Notaresco: veterinario di 65 anni muore per coronavirus dopo il padre

Notaresco: veterinario di 65 anni muore per coronavirus dopo il padre

La notizia della sua morte ha gettato nello sconforto l’intera comunità di Notaresco che piange la seconda vittima del coronavirus. Malattia che, nella sua violenza, non guarda in faccia a nessuno colpendo anche all’interno dello stesso nucleo familiare. Eraldo De Santis, veterinario di 65 anni in servizio alla Asl di Teramo, ha perso la sua battaglia contro il Covid-19 proprio come era accaduto all’anziano padre, Giuseppe, morto a 92 anni il 21 marzo. Qualche giorno dopo anche Eraldo ha accusato i sintomi della malattia, fino al ricovero avvenuto lo scorso 3 aprile all’ospedale di Atri. Le sue condizioni apparivano già piuttosto gravi: poi la terapia intensiva e la scorsa notte, purtroppo, la morte. Come se non bastasse, il virus non ha risparmiato neanche il fratello di Eraldo, Enzo De Santis, medico odontoiatra. Anche lui è ricoverato da qualche giorno all’ospedale di Atri ma le sue condizioni non sembrano destare preoccupazioni tra i sanitari che lo stanno curando.
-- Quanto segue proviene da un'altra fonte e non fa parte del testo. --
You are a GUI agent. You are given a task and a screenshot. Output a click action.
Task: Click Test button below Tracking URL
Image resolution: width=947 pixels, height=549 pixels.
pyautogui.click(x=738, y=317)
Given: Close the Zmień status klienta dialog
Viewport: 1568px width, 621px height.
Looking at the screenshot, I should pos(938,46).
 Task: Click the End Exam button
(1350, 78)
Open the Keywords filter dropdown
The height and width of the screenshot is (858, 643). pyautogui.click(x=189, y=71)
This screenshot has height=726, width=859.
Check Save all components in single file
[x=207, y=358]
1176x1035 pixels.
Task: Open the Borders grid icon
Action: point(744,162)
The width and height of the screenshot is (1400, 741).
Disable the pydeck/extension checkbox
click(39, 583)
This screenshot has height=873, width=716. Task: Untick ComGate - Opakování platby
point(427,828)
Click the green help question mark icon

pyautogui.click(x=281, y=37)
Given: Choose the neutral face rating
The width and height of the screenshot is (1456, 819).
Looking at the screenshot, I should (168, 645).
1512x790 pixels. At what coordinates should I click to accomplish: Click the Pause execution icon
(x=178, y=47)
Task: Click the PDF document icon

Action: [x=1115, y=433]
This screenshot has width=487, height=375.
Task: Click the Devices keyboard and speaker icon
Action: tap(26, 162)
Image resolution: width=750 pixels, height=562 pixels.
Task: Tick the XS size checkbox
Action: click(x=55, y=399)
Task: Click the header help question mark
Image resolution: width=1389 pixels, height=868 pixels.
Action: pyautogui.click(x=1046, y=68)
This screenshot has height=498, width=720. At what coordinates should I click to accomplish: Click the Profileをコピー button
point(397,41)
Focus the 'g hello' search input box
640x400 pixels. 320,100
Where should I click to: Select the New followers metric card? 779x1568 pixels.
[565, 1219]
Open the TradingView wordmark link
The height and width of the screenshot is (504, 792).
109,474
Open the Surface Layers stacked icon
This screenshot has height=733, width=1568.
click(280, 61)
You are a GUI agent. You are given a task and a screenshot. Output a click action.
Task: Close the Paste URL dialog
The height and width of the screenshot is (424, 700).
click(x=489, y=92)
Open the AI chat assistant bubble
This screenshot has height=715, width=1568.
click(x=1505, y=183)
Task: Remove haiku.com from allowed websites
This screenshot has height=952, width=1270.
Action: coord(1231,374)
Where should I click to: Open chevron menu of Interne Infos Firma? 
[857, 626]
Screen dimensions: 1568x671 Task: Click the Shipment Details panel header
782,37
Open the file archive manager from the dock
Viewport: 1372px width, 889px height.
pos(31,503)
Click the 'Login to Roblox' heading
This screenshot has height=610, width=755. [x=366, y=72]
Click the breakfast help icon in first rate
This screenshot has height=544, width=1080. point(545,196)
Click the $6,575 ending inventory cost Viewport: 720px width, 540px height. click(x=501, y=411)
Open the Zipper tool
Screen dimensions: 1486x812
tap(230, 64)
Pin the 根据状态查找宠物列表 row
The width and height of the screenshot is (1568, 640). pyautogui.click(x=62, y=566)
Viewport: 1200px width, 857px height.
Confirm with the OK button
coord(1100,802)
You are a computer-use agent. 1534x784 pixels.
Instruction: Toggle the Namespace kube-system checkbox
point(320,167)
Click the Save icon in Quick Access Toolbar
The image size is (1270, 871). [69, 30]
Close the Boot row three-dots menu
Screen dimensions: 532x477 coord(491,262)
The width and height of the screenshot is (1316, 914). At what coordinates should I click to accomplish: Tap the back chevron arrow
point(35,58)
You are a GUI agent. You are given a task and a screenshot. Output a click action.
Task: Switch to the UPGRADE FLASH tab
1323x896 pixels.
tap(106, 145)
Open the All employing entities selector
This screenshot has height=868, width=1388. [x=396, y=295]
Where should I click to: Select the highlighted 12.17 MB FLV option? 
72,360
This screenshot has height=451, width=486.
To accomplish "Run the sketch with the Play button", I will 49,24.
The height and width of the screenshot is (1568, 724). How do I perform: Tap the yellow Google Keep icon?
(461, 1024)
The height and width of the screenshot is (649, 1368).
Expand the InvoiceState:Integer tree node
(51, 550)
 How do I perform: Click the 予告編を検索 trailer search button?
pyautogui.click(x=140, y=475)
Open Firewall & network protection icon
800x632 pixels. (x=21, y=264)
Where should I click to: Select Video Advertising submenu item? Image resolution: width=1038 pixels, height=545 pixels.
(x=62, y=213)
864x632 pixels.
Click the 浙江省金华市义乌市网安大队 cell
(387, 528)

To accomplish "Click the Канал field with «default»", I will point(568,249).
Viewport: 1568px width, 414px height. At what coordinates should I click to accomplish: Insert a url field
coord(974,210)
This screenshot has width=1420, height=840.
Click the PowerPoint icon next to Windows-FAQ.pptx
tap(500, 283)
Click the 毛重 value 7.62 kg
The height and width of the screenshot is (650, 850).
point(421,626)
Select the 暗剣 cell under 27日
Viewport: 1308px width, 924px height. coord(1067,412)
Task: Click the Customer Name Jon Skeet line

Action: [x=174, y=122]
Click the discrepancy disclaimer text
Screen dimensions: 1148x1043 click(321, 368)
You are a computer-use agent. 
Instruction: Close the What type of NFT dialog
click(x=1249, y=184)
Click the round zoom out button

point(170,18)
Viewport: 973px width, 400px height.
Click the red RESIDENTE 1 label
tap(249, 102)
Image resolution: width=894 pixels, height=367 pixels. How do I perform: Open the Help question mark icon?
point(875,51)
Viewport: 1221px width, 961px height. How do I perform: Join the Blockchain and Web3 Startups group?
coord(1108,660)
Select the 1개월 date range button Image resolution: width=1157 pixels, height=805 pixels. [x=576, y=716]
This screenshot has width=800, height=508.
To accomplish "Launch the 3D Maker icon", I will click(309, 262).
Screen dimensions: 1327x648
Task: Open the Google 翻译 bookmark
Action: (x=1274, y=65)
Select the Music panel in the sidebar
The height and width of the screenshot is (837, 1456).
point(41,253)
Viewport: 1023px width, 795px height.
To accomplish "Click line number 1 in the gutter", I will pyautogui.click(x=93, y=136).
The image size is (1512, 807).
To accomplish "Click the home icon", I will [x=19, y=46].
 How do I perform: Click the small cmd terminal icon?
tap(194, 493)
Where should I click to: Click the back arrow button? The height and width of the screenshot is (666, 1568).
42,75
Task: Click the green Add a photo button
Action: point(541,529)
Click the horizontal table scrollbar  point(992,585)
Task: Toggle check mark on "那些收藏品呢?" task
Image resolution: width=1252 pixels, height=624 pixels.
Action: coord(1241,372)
Notaresco piange il secondo caduto per mano del coronavirus, mentre sono 14 i contagiati. “Fino a qualche settimana fa non ci saremmo mai aspettati di vivere una tragedia simile – commenta commosso il sindaco Diego Di Bonaventura – Eraldo era una persona sanissima, mai un’influenza in vita sua, gran lavoratore. E’ incredibile quello che è accaduto”. Destino beffardo quello che ha riunito nella stessa battaglia due amici di lunga data come Eraldo De Santis ed Ernesto Piccari, sindaco di Montefino. Come quest’ultimo ha raccontato alla trasmissione “La vita in diretta” mercoledì 8 aprile (circostanza riportata dal quotidiano Il Messaggero il giorno seguente), i due si sono ritrovati nella stessa stanza d’ospedale, ad Atri. Piccari ce l’ha fatta, De Santis no.